REQUIRED ACTION →
Leaving out every image, restate all the records word for word.

DATASET EXCERPTS →
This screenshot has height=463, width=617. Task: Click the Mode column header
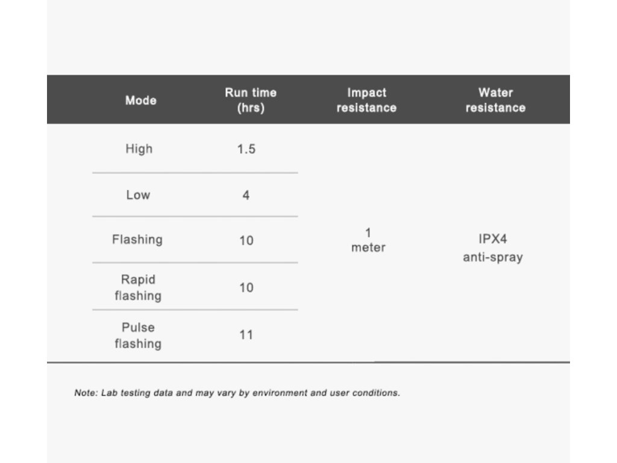click(x=141, y=101)
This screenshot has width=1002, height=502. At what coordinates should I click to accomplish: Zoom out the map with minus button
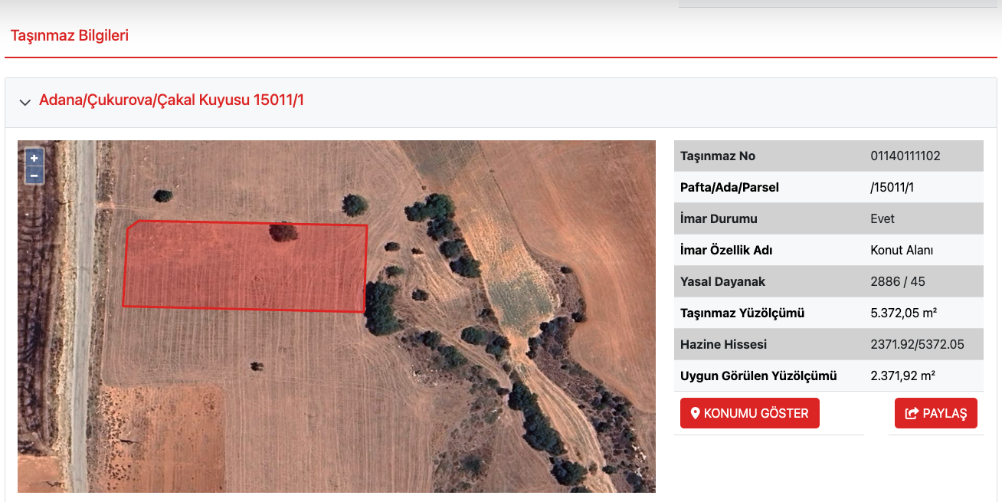pyautogui.click(x=34, y=176)
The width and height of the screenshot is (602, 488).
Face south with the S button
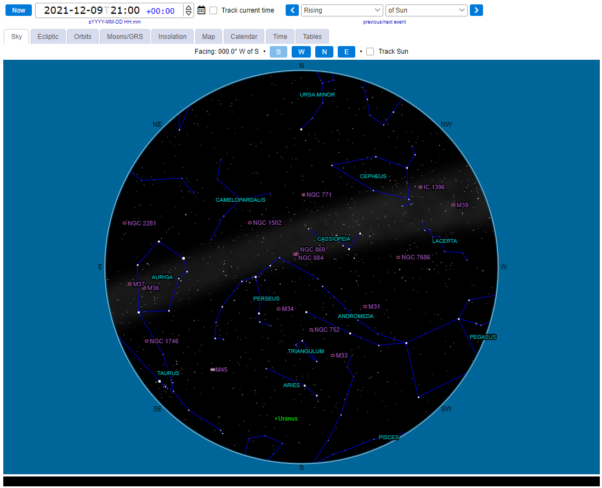tap(279, 52)
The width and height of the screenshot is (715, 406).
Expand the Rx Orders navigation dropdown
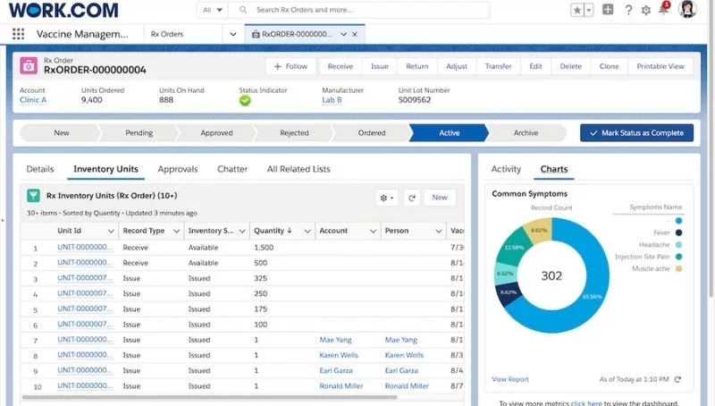pos(234,34)
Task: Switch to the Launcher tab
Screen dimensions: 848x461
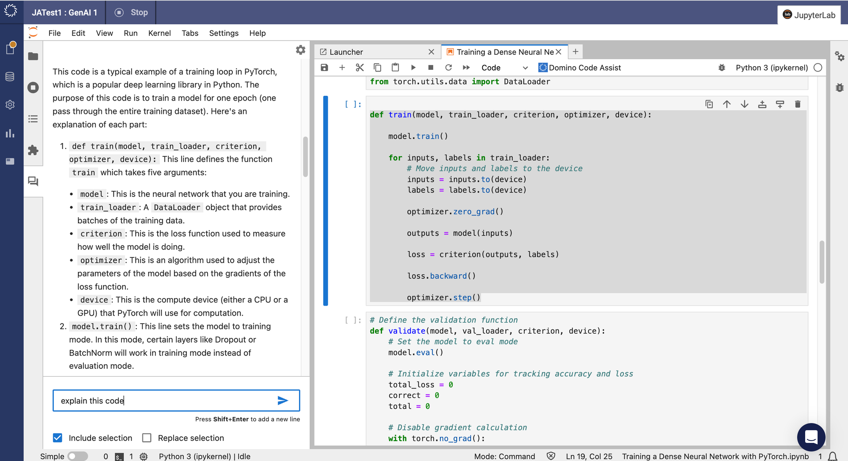Action: (x=346, y=52)
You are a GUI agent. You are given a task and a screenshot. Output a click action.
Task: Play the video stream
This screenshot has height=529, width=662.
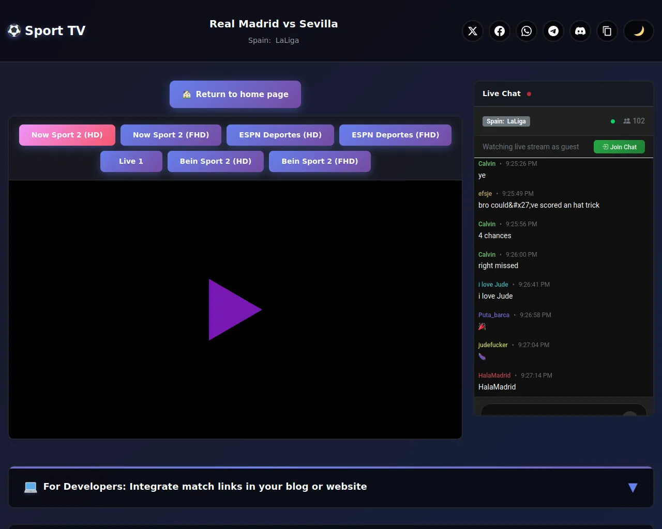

ANSWER SECTION →
This screenshot has height=463, width=617. Task: Click the Mode column header
click(x=141, y=101)
This screenshot has width=1002, height=502. At what coordinates should I click to accomplish: Zoom out the map with minus button
pyautogui.click(x=34, y=176)
The width and height of the screenshot is (602, 488).
Face south with the S button
tap(279, 52)
The width and height of the screenshot is (715, 406).
Expand the Rx Orders navigation dropdown
pos(234,34)
Task: Switch to the Launcher tab
Screen dimensions: 848x461
Action: (x=346, y=52)
You are a GUI agent. You are given a task and a screenshot. Output a click action.
Task: Play the video stream
This screenshot has height=529, width=662.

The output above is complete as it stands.